"Uma mulher negra de axé a quem devemos pedir a benção". Assim é dona Ivone Lara para o psicólogo Anderson Carvalho, professor do curso de Medicina da Universidade Estadual do Ceará (Uece) e pesquisador de temas como racialidade, colonialidade, atenção psicossocial e atlântico negro em uma abordagem descolonial.
"Filha de Oxum, filha de um casal de músicos, uma das primeiras mulheres negras a ter acesso ao ensino superior, cursou a faculdade através de uma bolsa porque ficou entre os primeiros lugares no processo seletivo. Então a primeira coisa que tem que se colocar é que ela foi contemporânea, sobretudo porque pegou um período em que a forma de fazer saúde e psiquiatria era orientada pelo racismo e pela eugenia, o que tem muito a ver com o processo do pós-abolição.

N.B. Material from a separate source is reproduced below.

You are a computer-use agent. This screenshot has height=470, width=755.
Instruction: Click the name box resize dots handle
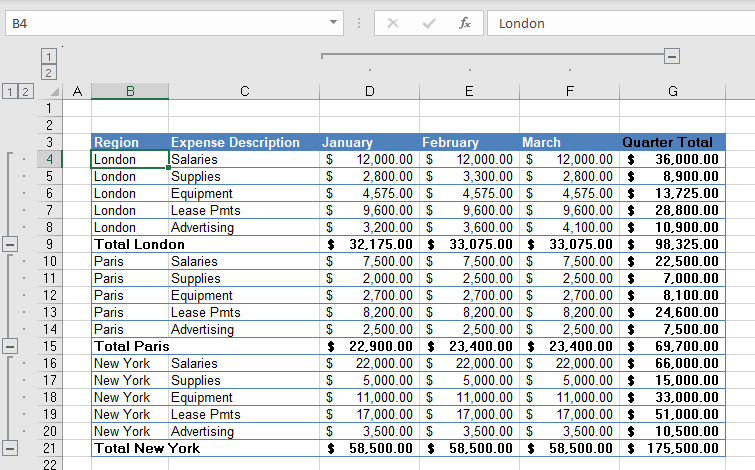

Àquela altura, ela já percebia a importância do envolvimento da família e da arte na reabilitação psicossocial", analisa. Na avaliação de Carvalho, uma série de elementos combinados juntos explicam por que não há um reconhecimento à trajetória dela na saúde: "tanto racismo quanto a questão do gênero, passando pelo próprio poder médico, tendo em vista que, em linhas gerais, a figura do médico geralmente é tomada como a principal quando se pensa nos processos de saúde".
Para o professor, "é fundamental que essas histórias de profissionais negros como dona Ivone sejam inseridos na formação em saúde mental no sentido de enriquecer e de reconhecer que, intelectualmente falando, esses profissionais têm profundas contribuições".
"Quantos mais outros, quantas mais outras a gente sequer conhece? Fala-se muito de Nise da Silveira, mas não de Ivone Lara; fala-se muito de Paulo Amarante mas não de Juliano Moreira, Rachel Gouveia Passos, Virgínia Bicudo, Neusa Santos Souza, Sônia Barros. São poucas as pessoas que conhecem essas referências. É o próprio epistemicídio, como a gente chama essa forma deliberada de não reconhecer ou de invisibilizar essas produções", coloca.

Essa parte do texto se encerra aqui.